Rakibe gelirsek; Venezia, Karşıyaka’ya göre rotasyonda çok daha fazla oyuncu bulunduran bir takım. Maçlara genellikle; Haynes-McGee-Bramos-Peric-Ortner beşiyle başlıyor. Kenardan Ejim, Filloy, Viggiano, Haggins, Tonut, Ress gibi oyuncuları getirebilen Koç Walter De Raffaele, bu yüzden maç içerisinde birçok farklı beşle oynayabiliyor.

Hücumda Haynes ve McGee’nin deliciliğini kullanan Venezia, takımın iki tecrübeli oyuncusu Bramos ve Peric’in dış atışlarıyla saha içerisinde gerekli olan spacingi yaratıyor. Hücumda tempoyu çok fazla yükseltmeyen İtalyan ekibi, Peric’in sahaya koyduğu oyun aklıyla sete set hücumları yönlendirmeye çalışıyor. Dağılmaya müsait olan Haynes ve McGee’yi sürekli bire bir oynamadan bu şekilde uzak tutan Venezia, Bramos’u ise atıcı olarak kullanıyor. İlk beşin kenara gelmesiyle birlikte Ejim, Viggiano ve Haggins gibi oyuncuların atletizmini kullanmak için tempoyu biraz daha yükselten Venezia, sete set hücumlarında ise Ejim’in birebirlerinden verim almaya çalışıyor.

İtalyan ekibi için hücum planı olarak kağıt üstünde her şey otursa da verimlilik konusunda aynı başarıyı gösteremiyorlar. Bunun sebebi de Haynes ve McGee’nin birbirleriyle uyumsuz ikili olmasından kaynaklanıyor. Bundan dolayı iyi dış şutörlere sahip olmasına rağmen Venezia, %30.5 ile üçlük atıyor.  Bunun yanında tempoyu ayarlayabilen, saf bir oyun kurucunun olmaması oyun içerisinde Venezia’nın büyük inişler yaşamasına sebep olabiliyor.

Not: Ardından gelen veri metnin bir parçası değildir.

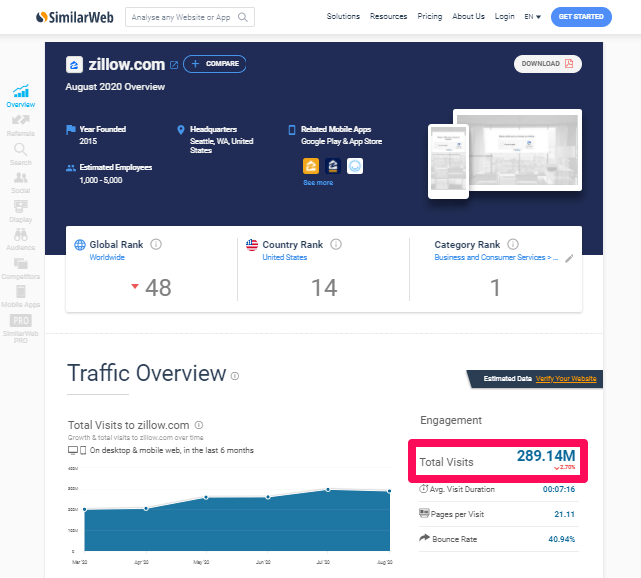Click the Country Rank info icon
Image resolution: width=641 pixels, height=578 pixels.
[x=336, y=244]
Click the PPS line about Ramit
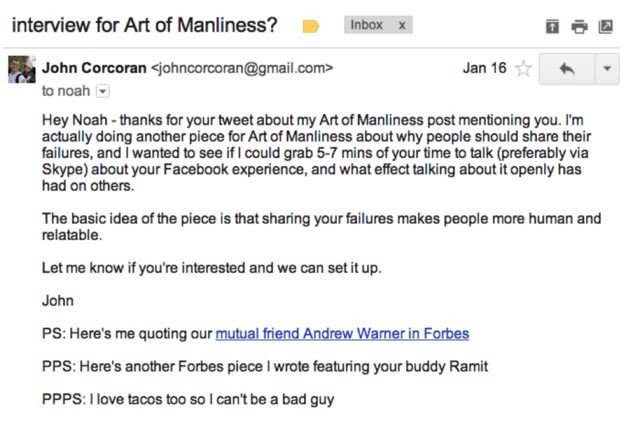Viewport: 640px width, 440px height. click(265, 366)
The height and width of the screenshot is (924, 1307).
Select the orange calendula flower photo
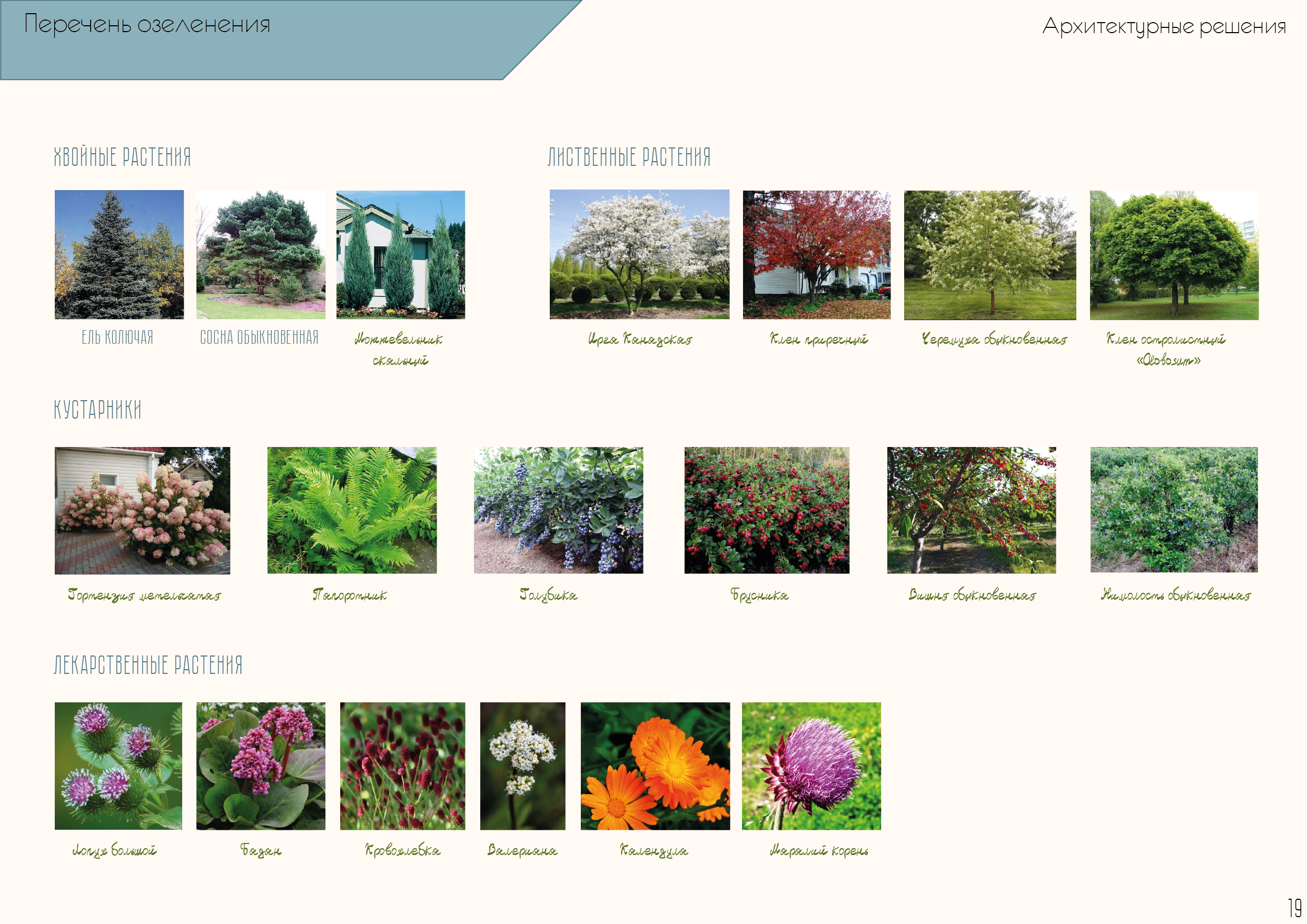[x=655, y=766]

İlk beşte altetizm olarak arka alanda eksik olan Venezia, mecburen topa baskı yapıyor. İkili oyunlar sonrası adam değişmeyi tercih etmeyen Walter De Raffaele, Peric’ten sürekli yardım getirerek savunmanın ayakta kalmasını sağlıyor. Venezia topa baskı yapsa da yıpratma seviyeleri kesinlikle dün Banvit’in rakibi olan Ludwigsburg ile bir değil. Ön tarafta atlet oyuncuları sayesinde belli bir düzeyde bu konuda başarılı olsalar da bu oyuncuların savunma isteği ve savunma bilgileri başlarına bela olabiliyor. Bu yüzden de Walter De Raffaele, maç içerisinde ilk beşinden hemen vazgeçebiliyor.

Peki Karşıyaka İçin Anahtar Ne? 

Karşıyaka, rakibine göre rotasyon olarak sıkıntı da olsa da saha içerisinde doğruları daha fazla yapan bir takım.

Grupta oynanan iki maçı hatırlarsak, iki takımın birbirini tanıdığını söyleyebiliriz. Hatta arada biraz gerilim olduğundan bahsedebiliriz. Deplasmanda kaybedilen ilk maç sonra iki takım oyuncuları arasında kavga çıkmıştı. O iki maçın da bu seri için bir ışık tutacağını düşünmüyorum. Çünkü iki maçta ekstrem maçlar oldu. İlk maçta Green yoktu ve Karşıyaka daha başka bir takımdı. İkinci maç da ise Karşıyaka, inanılmaz bir yüzdeyle oynadı ve maç 40 sayı farkla bitti.

O yüzden o iki maçı göz ardı bırakarak değerlendirirsek, Karşıyaka’nın iki konuya vereceği cevabın önemli olduğunu düşünüyorum.

Guardların Savaşını Kazanmak ve Pota Altını Atletizmle Domine Etmek

Serinin en önemli noktası iki takımın guardlarının ortaya koyacağı performans olacak. Brown-Green ikilisi, Haynes-McGee ikilisine göre çok daha oturaklı ve üretici bir ikili. Bu iki oyuncuyu, kendi sayılarını bulmanın yanında takımın hücumunun akışkanlığını sağlayan oyuncular. O yüzden rakip kısaların yapacağı baskıya bu ikilinin birlikte cevap vermesi gerekiyor. İki takım da ritm ile bambaşka seviyelere çıkabiliyor ve bunun yanında çok fazla top kaybı yapıyorlar. Bu yüzden hangi iki guard ikilisi seriyi domine ederse, o taraf bir adım öne geçecektir.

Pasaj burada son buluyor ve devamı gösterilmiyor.